[[ MATERIAL TO PROCESS open ]]
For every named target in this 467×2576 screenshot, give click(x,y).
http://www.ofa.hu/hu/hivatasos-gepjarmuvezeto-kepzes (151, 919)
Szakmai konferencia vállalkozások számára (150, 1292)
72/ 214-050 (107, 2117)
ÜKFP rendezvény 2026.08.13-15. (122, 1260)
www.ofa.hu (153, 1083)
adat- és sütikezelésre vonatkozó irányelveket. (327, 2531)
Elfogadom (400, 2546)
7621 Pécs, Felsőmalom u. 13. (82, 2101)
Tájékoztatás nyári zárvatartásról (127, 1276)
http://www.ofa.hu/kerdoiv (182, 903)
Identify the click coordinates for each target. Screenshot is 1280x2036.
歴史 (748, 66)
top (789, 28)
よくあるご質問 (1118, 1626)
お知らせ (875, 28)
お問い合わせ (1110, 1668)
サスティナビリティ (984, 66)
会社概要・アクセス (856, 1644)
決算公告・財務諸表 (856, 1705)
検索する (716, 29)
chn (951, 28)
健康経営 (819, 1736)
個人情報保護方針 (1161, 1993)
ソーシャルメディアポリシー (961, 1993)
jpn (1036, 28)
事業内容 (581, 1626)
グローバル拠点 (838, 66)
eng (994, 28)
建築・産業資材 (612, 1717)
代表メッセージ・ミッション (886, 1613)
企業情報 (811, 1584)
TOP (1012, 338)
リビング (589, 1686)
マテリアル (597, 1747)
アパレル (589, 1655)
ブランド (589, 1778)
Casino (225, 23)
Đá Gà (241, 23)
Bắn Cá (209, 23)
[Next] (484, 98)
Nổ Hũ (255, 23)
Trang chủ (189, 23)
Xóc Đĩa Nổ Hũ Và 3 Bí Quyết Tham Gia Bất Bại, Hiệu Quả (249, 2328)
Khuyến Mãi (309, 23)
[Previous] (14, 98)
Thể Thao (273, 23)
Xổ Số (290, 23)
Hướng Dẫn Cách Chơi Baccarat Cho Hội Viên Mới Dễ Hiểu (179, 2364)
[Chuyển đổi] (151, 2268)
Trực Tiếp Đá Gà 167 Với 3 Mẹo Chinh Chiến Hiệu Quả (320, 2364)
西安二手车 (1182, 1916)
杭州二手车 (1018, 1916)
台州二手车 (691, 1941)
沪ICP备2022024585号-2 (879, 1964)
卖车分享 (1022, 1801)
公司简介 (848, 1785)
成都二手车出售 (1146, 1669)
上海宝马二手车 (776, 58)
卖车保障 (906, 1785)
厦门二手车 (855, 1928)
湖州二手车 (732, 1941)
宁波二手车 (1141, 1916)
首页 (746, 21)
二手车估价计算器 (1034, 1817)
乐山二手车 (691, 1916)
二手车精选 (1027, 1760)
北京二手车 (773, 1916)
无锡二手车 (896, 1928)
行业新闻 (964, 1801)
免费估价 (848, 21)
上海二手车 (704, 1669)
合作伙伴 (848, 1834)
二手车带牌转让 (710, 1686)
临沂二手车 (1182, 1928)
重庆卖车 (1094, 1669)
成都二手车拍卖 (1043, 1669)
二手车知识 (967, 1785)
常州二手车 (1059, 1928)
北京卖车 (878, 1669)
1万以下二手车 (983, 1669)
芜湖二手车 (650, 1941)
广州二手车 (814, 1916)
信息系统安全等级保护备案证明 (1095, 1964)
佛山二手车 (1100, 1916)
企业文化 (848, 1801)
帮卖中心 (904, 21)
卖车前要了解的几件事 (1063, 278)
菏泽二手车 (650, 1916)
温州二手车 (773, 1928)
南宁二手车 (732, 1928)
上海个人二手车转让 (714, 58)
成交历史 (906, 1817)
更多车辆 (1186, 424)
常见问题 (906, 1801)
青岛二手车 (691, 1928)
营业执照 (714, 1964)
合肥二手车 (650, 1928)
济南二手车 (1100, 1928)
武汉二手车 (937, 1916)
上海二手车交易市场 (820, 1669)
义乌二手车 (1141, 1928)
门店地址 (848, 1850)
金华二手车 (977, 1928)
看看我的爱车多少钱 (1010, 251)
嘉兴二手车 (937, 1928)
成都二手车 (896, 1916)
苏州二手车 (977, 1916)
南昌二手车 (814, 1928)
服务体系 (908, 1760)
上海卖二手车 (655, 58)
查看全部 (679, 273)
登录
[[ MATERIAL TO PROCESS closed ]]
# WORK INSTRUCTION
Print only the lines running from the one with "芜湖二手车 (650, 1941)" to the final line of the data above, each exactly as it appears.

# EXERCISE SOLUTION
芜湖二手车 (650, 1941)
广州二手车 (814, 1916)
信息系统安全等级保护备案证明 (1095, 1964)
佛山二手车 (1100, 1916)
企业文化 (848, 1801)
帮卖中心 (904, 21)
卖车前要了解的几件事 (1063, 278)
菏泽二手车 (650, 1916)
温州二手车 (773, 1928)
南宁二手车 (732, 1928)
上海个人二手车转让 (714, 58)
成交历史 (906, 1817)
更多车辆 (1186, 424)
常见问题 (906, 1801)
青岛二手车 (691, 1928)
营业执照 (714, 1964)
合肥二手车 (650, 1928)
济南二手车 (1100, 1928)
武汉二手车 (937, 1916)
上海二手车交易市场 (820, 1669)
义乌二手车 (1141, 1928)
门店地址 (848, 1850)
金华二手车 (977, 1928)
看看我的爱车多少钱 (1010, 251)
嘉兴二手车 (937, 1928)
成都二手车 (896, 1916)
苏州二手车 (977, 1916)
南昌二手车 (814, 1928)
服务体系 (908, 1760)
上海卖二手车 (655, 58)
查看全部 (679, 273)
登录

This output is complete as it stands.